After we had exited into the mainstream, Lincoln, looking straight ahead, spoke, “I am having a bit of an evening tonight at mum’s, and I was wondering if you would like to be there.”

Lincoln’s mother, Hiral Lakeview, was one of my personal heroes as well as being warm and welcoming, and I was always glad to have a chance to meet her. It was the singular invite that alerted me. Lincoln had invited me, not me and Asher, my wife, otherwise she would have said, “You two.”

While I miss considerably more nuance than I capture and misinterpret a lot of what I do, with Lincoln I had enough experience to be able to guess at the context. As far as I was aware, most lifeforms seemed to have distinct preferences for sexual partners and pretty much played within those preferences. Lincoln appeared to have no fixed preferences. I had met a few of her choices and it was always in the context of dinner with her mother.

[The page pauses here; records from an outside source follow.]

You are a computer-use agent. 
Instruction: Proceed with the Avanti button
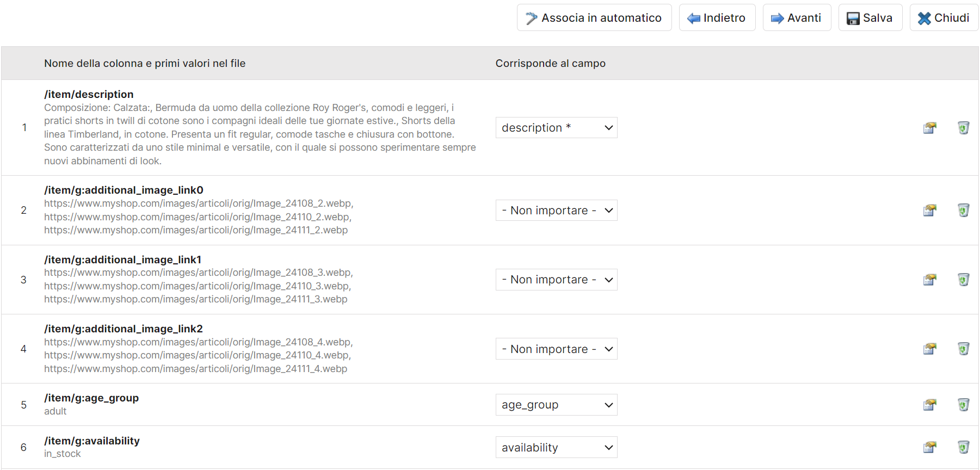point(796,18)
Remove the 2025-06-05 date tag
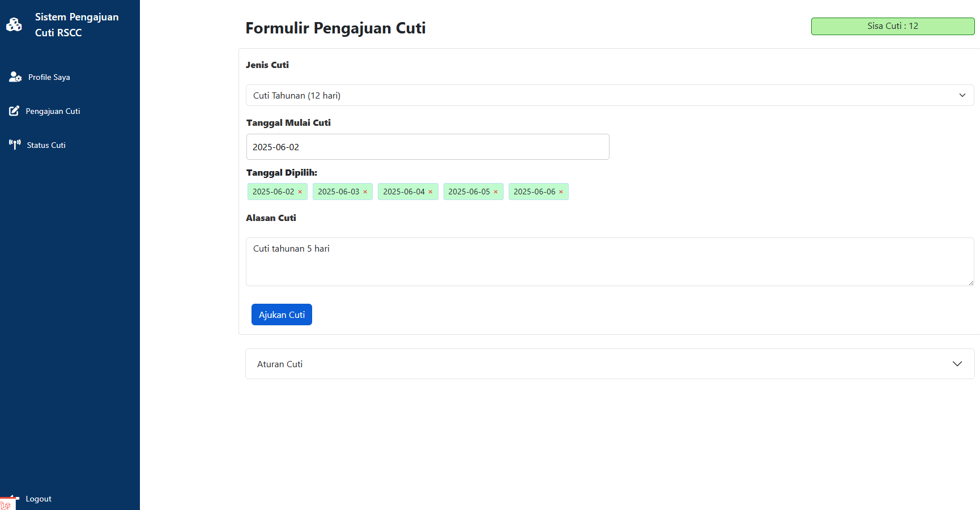This screenshot has height=510, width=980. click(x=496, y=192)
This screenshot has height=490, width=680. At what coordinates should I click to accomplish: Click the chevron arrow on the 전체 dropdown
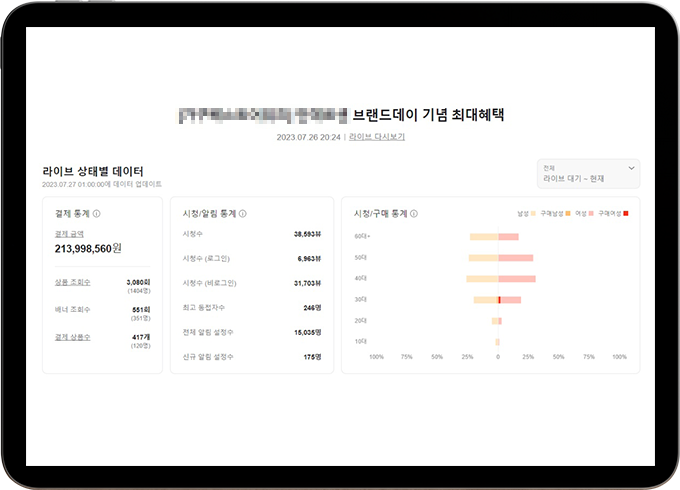pyautogui.click(x=631, y=168)
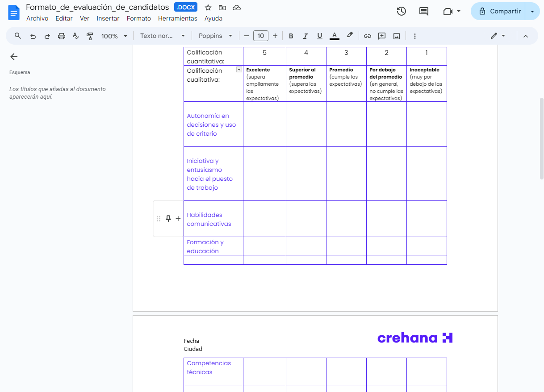
Task: Open the Poppins font dropdown
Action: (x=216, y=36)
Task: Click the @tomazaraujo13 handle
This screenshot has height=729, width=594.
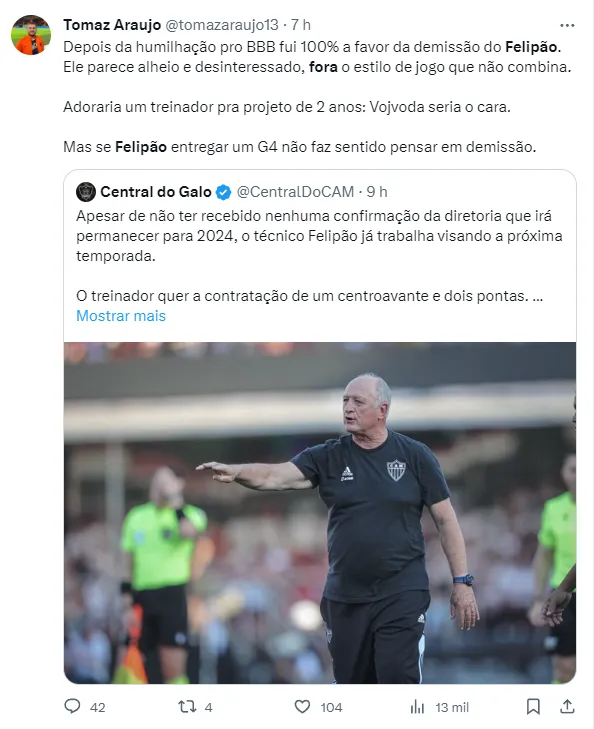Action: pyautogui.click(x=222, y=25)
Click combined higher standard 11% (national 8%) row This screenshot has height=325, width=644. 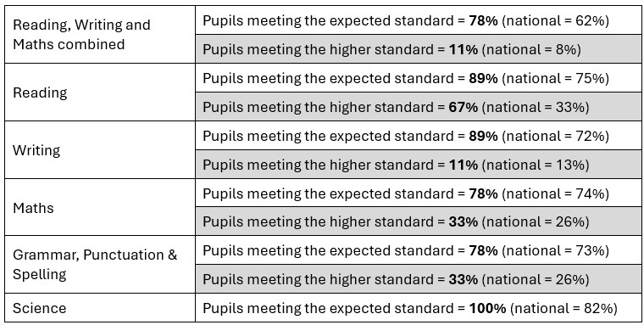coord(418,49)
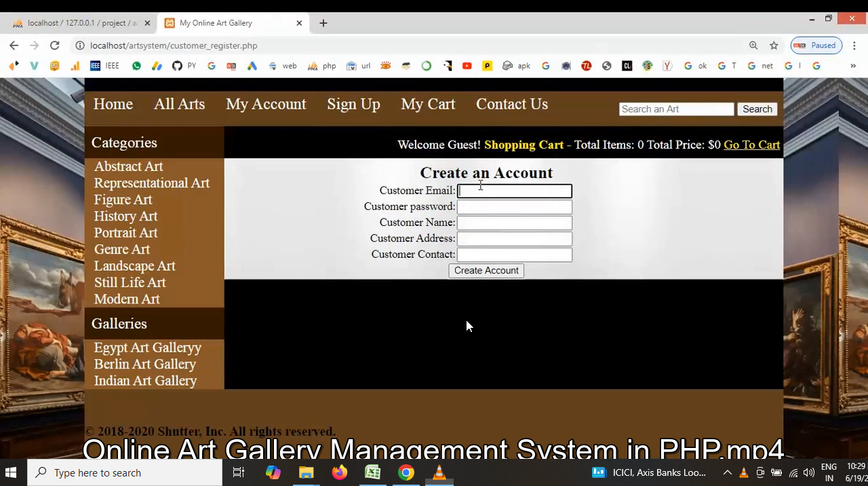Expand the bookmarks overflow chevron
The image size is (868, 486).
point(853,66)
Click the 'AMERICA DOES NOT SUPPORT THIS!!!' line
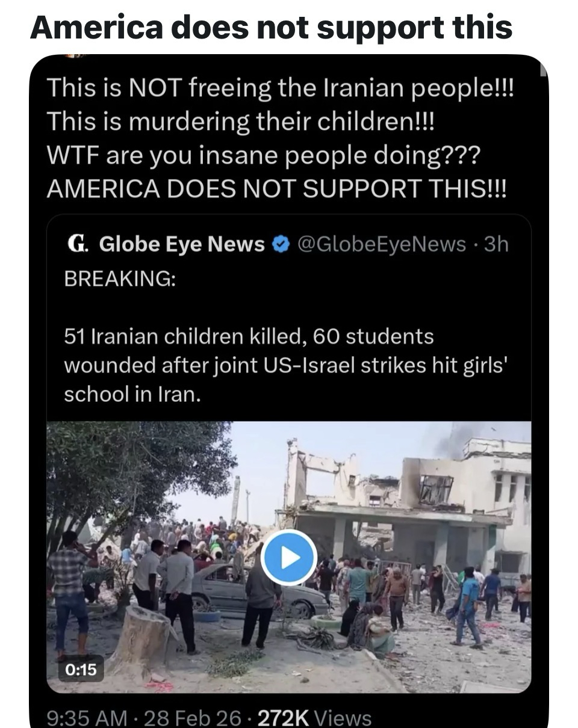Image resolution: width=578 pixels, height=728 pixels. [x=277, y=188]
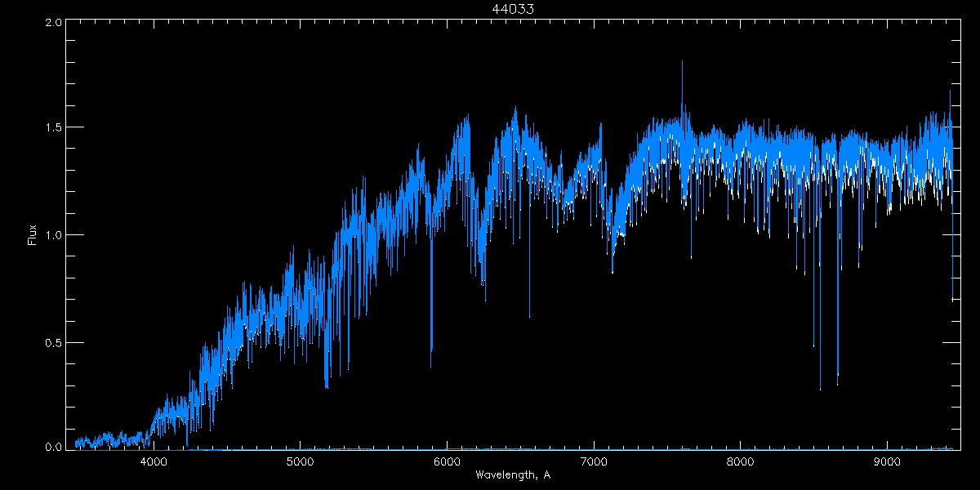Select the 5000 x-axis tick label

[x=301, y=461]
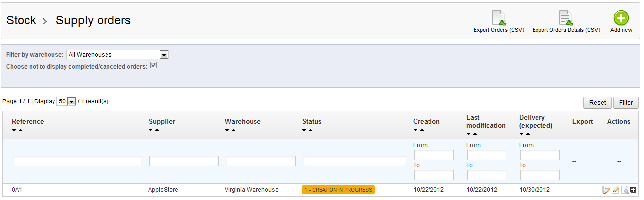
Task: Sort Status column descending with down arrow
Action: (x=305, y=130)
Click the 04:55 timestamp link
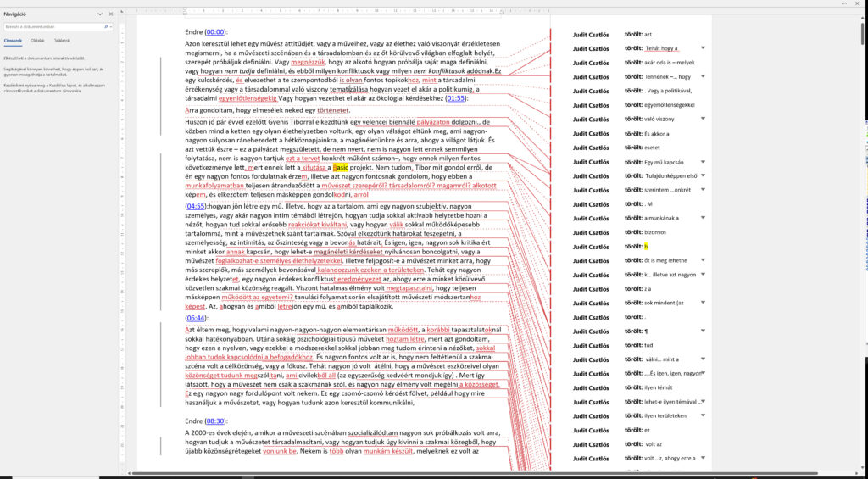 click(x=196, y=206)
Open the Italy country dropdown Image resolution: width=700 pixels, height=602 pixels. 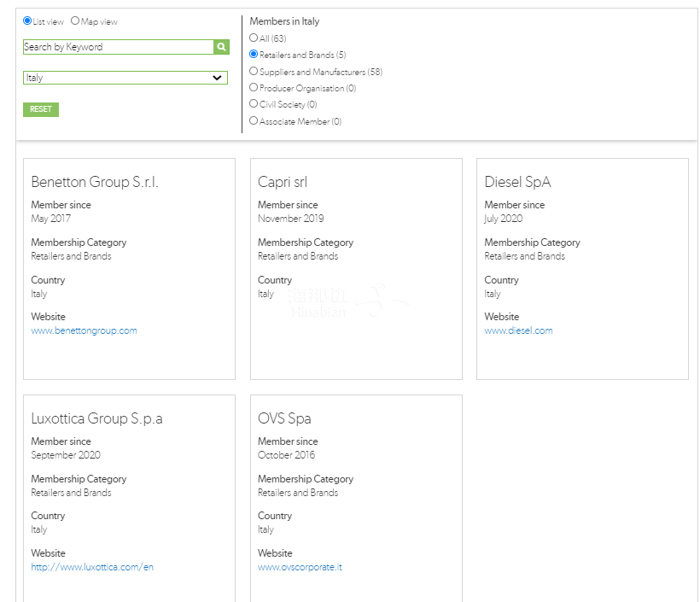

I would sufficiently distract Hiral to let Lincoln fulfil the “meet the parents” social obligation without having too much scrutiny.

Not including Asher could only mean that the choice of the moment was a little more unusual than normal. Asher would cheerfully dive into the tension and ask all the awkward questions that Lincoln wanted to push away, while I would politely be quiet. I was trying to think what could be so unexpected in a lifeform that Lincoln was taking home that she needed cover from me when Lincoln spoke again, “She is a natural.”

There is no legal restriction on intimate or romantic relationships between bottle born and natural citizens, there was thousands of years of disapproval instead. Much more effective in the long run. Lincoln was pushing the limits of everyone’s tolerance with this choice, and her choice was taking a huge social risk as well. Lincoln was not a low-profile lifeform; a bright blue Aquatic Ornamental Lincoln would have stood out even before her personality made her someone hard to ignore. Without mentioning her new role in the PRA.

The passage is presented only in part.